Our children as a whole are well, some malaria and cough and colds. Our Berhane, fourteen year husky lad developed right flank pain which was rapidly diagnosed by Mehari our health coordinator as appendicitis, he was taken to hospital and after a few anxious days wait he was eventually operated on and he is now home and doing very well. Two of our girls have had appointments and will have surgery this month at the Cure Hospital in Addis Ababa. Rehwa will have lengthening of the left Achilles tendon to straighten her foot, and Hewan will have revision of her arm stump, we hope to be able to provide her with an artificial arm at some point. Our Berihu needs his second ear operated on so he too will go to Addis Ababa to and see if the surgeon is back from abroad and he can be operated on. Eden needs surgery for her eye but the waiting list is long, so we wait.
The rains have come with a rush, the lock to the lake is opened and the water is filling this up. The fields have taken a soaking, the Emnet Cooperative run by our bigger lads is working away, corn is in, zucchini is goring and being sold, the animal fodder is growing. Fruit trees have been planted and this year we have added coffee trees to our trees with a few well placed (away from fruit trees) eucalyptus trees as wind breaks along areas of excessive wind.
Sadly the man employed to help the lads with their project has not been well and then has simply not turned up to work! So we have had to release him. Our faithful Gebre Mehdin is still here and happy to help the lads so we are all set!

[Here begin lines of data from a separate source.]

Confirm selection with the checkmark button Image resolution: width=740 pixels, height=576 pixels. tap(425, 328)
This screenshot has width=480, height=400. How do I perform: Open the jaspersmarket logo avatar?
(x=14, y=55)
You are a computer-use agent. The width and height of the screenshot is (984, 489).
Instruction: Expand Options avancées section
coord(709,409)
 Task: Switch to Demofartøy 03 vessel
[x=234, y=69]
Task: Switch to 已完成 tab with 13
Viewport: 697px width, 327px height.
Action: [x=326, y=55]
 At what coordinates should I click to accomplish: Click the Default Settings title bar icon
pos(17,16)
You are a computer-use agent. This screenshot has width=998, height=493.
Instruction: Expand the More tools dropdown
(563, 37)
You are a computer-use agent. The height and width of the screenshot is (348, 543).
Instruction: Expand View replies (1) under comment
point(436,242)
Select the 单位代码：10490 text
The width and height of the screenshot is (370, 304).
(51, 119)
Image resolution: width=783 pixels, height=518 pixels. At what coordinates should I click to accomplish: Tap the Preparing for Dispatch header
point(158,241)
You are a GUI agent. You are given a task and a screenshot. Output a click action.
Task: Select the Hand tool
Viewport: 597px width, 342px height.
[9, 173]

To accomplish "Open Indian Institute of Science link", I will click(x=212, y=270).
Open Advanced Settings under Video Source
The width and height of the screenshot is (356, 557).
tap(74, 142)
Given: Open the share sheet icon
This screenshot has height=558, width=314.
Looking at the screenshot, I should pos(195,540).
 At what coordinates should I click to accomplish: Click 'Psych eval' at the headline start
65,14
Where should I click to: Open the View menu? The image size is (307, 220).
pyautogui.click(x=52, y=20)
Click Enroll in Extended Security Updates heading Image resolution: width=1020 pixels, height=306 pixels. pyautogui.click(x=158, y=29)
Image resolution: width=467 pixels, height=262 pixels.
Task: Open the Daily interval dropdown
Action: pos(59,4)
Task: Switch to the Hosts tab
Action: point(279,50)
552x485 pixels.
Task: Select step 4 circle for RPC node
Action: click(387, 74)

The women have now rented two more small huts, one is for stool making and one for a tea shop as Kelakil has nothing like that. The women have started now to sell their crafts and merchandise and you can sense the satisfaction of money earned instead of just another handout!
These last two months we have had a donor who helped with the multipurpose hall, who has given both Karin and Ruth computers, and has helped in many ways here in the village these last two weeks. Thank you Laura Bobrowski!
It is our pleasure to be the hands that help, it is our great team who provide the fingers that reach out and touch and you dear friends around the world stretch your arm across the miles with your generous donations, your packages, your kind words, your sponsorship contributions, your cards to the children, your letters of encouragement. We are richly blessed and thank God for each and every one of you!